Vista is the poster child for technical innovation: engineering for engineering’s sake, which doesn’t add value consumers care about.

The late, great, Harry Chapin in a live recording of his song “30,000 Pounds of Bananas” summed up the basic problem when discussing why his brothers weren't impressed with his latest work. "Harry," his brother Steve famously opined. "It sucks."

Bill, Steve, Ray, or whoever is running the show at Microsoft: Vista sucks. It's not just that it's buggy and slow and has too few features to justify its price. All those things are true, but if they were done to give us greater value we’d forgive: the Wii is slower than its competitors but we don’t care. The issue is there’s no Raise or Create here, and you don’t seem to have eliminated anything. It’s a giant collection of pieces: billions of dollars of digital stuff, for no apparent purpose.

When creating Vista, Microsoft wandered, like the ancient Egyptian army, into the middle of a parted Red Sea. They were chasing down Linux and Mac-OS like Pharaoh was chasing down the ancient Israelite's. To those Egyptian soldiers, things must've seemed just fine for awhile. They were standing in the middle of the Red Sea and bearing down on their slave workforce. They thought they were making progress when the walls came crashing down.
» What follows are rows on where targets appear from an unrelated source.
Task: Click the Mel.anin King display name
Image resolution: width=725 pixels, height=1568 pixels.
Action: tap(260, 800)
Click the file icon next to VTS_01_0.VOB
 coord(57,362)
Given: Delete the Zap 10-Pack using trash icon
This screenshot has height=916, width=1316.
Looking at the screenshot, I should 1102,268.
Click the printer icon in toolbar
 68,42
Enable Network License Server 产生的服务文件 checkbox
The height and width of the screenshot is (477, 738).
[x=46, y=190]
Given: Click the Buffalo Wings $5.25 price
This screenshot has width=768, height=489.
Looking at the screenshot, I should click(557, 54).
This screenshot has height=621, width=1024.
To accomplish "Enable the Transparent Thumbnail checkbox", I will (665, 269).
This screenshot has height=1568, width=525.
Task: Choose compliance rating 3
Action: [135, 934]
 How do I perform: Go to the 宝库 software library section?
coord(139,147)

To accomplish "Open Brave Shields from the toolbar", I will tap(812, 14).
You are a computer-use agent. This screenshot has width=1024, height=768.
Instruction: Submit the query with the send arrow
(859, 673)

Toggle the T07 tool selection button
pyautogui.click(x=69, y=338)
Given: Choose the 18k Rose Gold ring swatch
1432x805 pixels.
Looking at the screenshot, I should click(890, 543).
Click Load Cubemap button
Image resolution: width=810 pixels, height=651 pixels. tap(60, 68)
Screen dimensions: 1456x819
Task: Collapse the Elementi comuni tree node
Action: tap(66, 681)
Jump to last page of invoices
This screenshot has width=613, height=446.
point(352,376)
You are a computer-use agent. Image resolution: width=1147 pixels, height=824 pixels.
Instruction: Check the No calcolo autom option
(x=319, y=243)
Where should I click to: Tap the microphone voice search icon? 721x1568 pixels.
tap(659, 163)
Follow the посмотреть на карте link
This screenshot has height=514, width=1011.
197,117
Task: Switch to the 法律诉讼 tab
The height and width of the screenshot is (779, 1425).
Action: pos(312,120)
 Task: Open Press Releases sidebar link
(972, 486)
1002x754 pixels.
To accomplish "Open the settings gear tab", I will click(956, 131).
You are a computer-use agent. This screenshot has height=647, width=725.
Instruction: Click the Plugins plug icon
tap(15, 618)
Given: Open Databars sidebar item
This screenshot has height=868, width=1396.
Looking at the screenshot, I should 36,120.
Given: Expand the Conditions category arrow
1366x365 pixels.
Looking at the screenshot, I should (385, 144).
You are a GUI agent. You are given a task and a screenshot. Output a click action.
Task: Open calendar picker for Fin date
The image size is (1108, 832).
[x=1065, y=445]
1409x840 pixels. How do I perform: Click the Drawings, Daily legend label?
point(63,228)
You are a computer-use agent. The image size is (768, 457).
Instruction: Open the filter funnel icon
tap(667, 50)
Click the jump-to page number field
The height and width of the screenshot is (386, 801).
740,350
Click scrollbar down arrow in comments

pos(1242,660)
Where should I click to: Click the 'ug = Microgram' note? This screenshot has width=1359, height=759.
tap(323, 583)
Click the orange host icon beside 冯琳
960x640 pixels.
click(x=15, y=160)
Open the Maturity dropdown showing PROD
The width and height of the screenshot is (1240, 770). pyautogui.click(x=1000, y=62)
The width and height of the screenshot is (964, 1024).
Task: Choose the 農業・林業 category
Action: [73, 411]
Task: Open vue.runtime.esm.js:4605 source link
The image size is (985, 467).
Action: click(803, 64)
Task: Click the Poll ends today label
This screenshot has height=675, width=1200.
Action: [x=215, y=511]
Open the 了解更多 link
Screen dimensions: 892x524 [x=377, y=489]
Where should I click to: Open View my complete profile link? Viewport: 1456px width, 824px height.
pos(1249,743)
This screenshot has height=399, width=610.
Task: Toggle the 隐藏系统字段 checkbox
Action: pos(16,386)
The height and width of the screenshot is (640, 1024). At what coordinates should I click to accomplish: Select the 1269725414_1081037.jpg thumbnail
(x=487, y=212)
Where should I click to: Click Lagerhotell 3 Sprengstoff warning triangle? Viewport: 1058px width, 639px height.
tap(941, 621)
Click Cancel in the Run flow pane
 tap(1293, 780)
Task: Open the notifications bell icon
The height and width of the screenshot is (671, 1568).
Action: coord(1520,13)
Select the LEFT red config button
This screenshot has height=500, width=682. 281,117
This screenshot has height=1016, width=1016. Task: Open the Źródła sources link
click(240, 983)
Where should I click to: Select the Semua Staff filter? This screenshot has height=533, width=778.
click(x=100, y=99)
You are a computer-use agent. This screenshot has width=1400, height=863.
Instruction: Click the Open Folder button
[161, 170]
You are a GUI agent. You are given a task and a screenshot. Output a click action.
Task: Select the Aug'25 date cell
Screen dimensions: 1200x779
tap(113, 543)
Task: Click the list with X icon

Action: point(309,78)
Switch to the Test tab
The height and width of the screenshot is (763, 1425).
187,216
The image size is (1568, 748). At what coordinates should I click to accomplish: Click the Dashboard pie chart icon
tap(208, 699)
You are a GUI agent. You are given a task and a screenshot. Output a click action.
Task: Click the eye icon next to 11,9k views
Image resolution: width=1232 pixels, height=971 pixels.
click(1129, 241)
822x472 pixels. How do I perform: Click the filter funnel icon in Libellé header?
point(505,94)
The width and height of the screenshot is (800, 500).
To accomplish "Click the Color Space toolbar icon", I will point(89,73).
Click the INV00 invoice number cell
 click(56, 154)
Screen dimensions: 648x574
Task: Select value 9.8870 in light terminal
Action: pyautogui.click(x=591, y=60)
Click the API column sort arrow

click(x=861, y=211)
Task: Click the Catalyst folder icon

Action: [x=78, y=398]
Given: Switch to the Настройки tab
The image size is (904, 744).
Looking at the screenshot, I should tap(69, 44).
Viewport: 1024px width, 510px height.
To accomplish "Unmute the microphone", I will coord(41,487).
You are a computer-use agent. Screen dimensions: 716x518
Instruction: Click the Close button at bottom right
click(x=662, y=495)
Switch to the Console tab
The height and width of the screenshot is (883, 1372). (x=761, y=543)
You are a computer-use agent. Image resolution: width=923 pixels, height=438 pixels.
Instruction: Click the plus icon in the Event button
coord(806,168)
Microsoft, Windows is the cornerstone of your might – the business equivalent to the army of ancient Egypt -- and it's standing in the middle of a temporarily suspended Red Sea. Get out of there: learn from the six-paths; figure out what to eliminate and reduce, what to raise and create.

The ugliest of the six-paths is Across Time because it’s inviolable: you’re not going to escape it. Marketers see it simply as trends. It's that, but more. To matter, in BOS terms, a trend must be 1) decisive to your business, 2) irreversible, and 3) having a clear trajectory.

We aren't going to be running software off local computers forever. We're not sure when that will go away, but it won't be long. Microsoft; you know that. You knew that when Vista was being built. You ignored the trend, like the ancient Egyptian army ignored the strange state of the parted Red Sea. It's only a matter of time -- and not that much time -- until those red waves come crashing in. Go Blue before then.